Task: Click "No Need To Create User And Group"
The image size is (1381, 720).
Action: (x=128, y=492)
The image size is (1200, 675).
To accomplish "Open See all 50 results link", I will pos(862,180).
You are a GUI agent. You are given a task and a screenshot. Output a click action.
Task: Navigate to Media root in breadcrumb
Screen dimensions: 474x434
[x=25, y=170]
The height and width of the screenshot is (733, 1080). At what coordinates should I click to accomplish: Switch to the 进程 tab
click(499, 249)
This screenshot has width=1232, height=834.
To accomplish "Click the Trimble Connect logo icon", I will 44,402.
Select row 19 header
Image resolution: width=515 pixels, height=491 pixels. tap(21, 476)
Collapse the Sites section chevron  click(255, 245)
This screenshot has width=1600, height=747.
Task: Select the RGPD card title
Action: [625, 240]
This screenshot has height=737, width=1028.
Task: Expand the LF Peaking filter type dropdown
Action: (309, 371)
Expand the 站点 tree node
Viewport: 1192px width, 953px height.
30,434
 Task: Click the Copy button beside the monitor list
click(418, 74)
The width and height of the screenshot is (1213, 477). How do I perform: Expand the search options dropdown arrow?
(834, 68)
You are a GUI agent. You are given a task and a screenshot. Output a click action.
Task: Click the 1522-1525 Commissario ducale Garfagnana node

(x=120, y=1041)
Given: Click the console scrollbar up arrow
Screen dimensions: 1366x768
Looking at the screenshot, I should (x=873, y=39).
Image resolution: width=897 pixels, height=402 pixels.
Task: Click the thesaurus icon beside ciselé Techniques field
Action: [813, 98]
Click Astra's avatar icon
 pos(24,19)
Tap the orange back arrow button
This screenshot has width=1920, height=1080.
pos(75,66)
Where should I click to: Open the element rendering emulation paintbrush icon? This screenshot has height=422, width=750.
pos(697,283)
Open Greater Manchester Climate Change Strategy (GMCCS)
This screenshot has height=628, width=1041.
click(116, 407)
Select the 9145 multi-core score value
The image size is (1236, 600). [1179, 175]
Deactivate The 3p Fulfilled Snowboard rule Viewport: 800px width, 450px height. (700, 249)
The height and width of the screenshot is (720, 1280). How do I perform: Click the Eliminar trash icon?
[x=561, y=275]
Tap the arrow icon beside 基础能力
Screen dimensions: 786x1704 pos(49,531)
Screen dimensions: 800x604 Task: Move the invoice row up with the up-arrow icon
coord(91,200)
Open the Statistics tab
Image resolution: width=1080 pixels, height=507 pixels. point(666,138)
============================================================
● INSTRUCTIONS FOR THE TASK:
Filter the records for the word "will" and show every line that has it.

● EXERCISE RESPONSE:
To accomplish "Open See all 50 results link", I will pos(862,180).
To accomplish "Click the Trimble Connect logo icon", I will 44,402.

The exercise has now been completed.